Anyone for humble pie?

By Roger Protz

- Last updated on GMT

Related tags Jennings Marston Brewing Beer

Protz: humble pie
Protz: humble pie
When Marston's bought Jennings in 2005, many said the Lakeland brewery was doomed. Far from it…

One of my favourite Gershwin songs is called They All Laughed and the clever lyric tells how people scorned the likes of Columbus, the Wright Brothers who built the first plane, and even Hershey and his chocolate bar — who all proved their detractors wrong. It's time for a new verse along the lines of: "They all laughed at Jennings and his brewery, they said Marston's wouldn't let him survive..."

When national giant Marston's added the Lakeland brewery to

its copious portfolio in 2005, the brewing industry agreed with one voice that Jennings would be marked for closure. The reasons were simple, the wiseacres said: "Marston's only wants the pubs. The brands aren't well known and the brewery is too remote, miles from anywhere and too far from the motorway network."

It was a view I went along with. Now, after all the Christmas bingeing, it's good for me to eat some humble pie. Jennings is not only alive and well, but is positively flourishing and glows with the investment Marston's has pumped into the site. The beers can now be found far from Cumbria and are available through Ringwood and Wychwood, other Marston's acquisitions, in the deep south.

Marston's quickly invested a quarter of a million pounds in the Jenning's site. It has since added to that by installing three new fermenting vessels. The site — one of the finest in the country at the confluence of the Cocker and Derwent rivers and at the foot of Cockermouth Castle — now has 15 fermenters and has increased production by 40%.

The dramatic news at the Cocker-mouth brewery is that, despite the repeated claims that real ale is doomed, Jennings is geared to cask beer production. It brews 50,000 barrels a year, it can expand that to 70,000, and 70% of the end product comes in cask form. There are minimal amounts of "smooth flow" while the bottled versions are doing well as a result of national deals with supermarkets: packaged beer now accounts for 15% of production and helps give the brewery national recognition.

It's good to see the brewery surviving and flourishing, as we can't afford to lose companies with such deep roots in our brewing traditions and history. It was founded in 1828 in the village of Lorton and moved to Cockermouth in 1874 to both keep up with demand for its beers and to take advantage of the constant supply of pure, soft Lakeland water that gushed from two boreholes on the site.

Rebecca Adams is the second brewer at Jennings — she learnt her brewing skills with Vaux in Sunderland — and she showed me round a site I have visited on several previous occasions. The cool, whitewashed rooms have stayed the same in some respects — the hop store with whole flower Challenger, Fuggles and Goldings, the malt store with the finest Maris Otter grain — but other areas show the impact of Marston's money.

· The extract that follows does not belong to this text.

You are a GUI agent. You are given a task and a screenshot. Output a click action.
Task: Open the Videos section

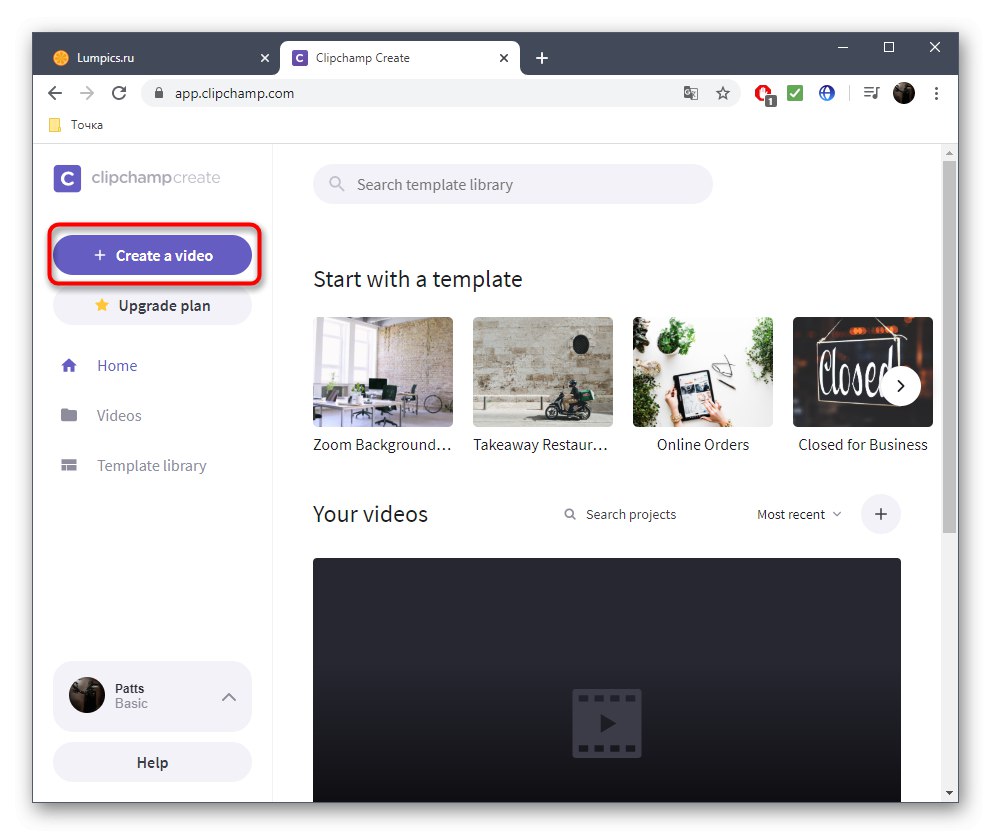tap(119, 415)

The ancient mash tun is now a museum piece and has been replaced by a smart new, wood-clad one. Once the sugary extract has been produced, it's pumped up one floor to a large copper, where the boil with hops takes place. The aroma and bitterness of the hops infuses with the sweet wort and the liquid is then clarified in a hop back, cooled and run to the fermenters to allow yeast to develop the alcohol.

It's a flexible plant that can handle short runs of 50 barrels and longer ones of 150 barrels, Rebecca said. The main beers are Cumberland Ale, Jennings Bitter, the succulent bronze ale Cocker Hoop and the porter-style Sneck Lifter. But Jennings now brews as many as a dozen seasonal beers a year, while it bravely still produces a Dark Mild that is in serious decline. It's a wonderfully roasty and surprisingly hoppy version of mild and it bemuses me that people don't want to drink it in greater quantities.

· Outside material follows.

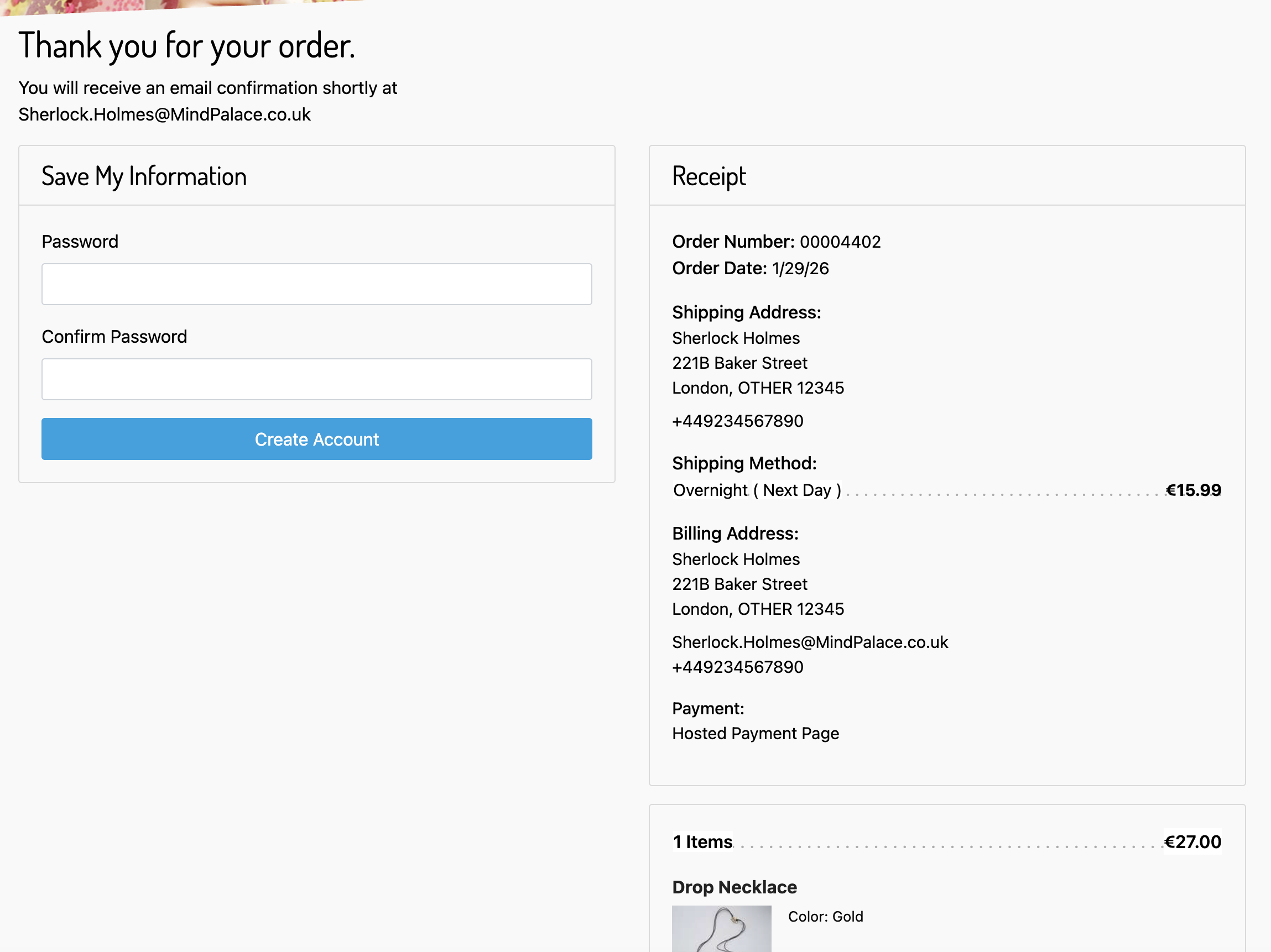Screen dimensions: 1271x952
Task: Click the decorative banner image at the top
Action: (x=230, y=4)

Gaynor Green, Jenning's marketing manager, is delighted to see her beers receiving national recognition through the Marston's chain. But she gets maximum pleasure when she sees them doing so well in the north-west and the north-east.

She worked for Northumbria Inns and joined Jennings when the

Cockermouth company bought the group, which gave it presence in

the north-east with 30 pubs. Jennings now has an estate of 136 in

Lancashire and Yorkshire as well as the far north. They are all tenanted or leased houses — there are no managed outlets.

Gaynor is a pub person to her fingertips. She is never happier than when she is visiting a Jennings pub and says one key reason for the growth in popularity of the

Cockermouth beers is that Cumbria is no longer just a summer haunt for tourists.

"Fewer than half a million people live in Cumbria," she said, "but we get 15 million tourists a year and they now come all year round." The importance of the Marston's link,

she adds, is that visitors discover Jennings beers in the lakes and can then drink them again in other parts of the country: "I call it completing the circle."

I call it good news for the cask beer sector. Against all the industry wisdom, Jennings forges ahead. As the Gershwin brothers put it: "Ho, ho, ho, who's got the last laugh now?"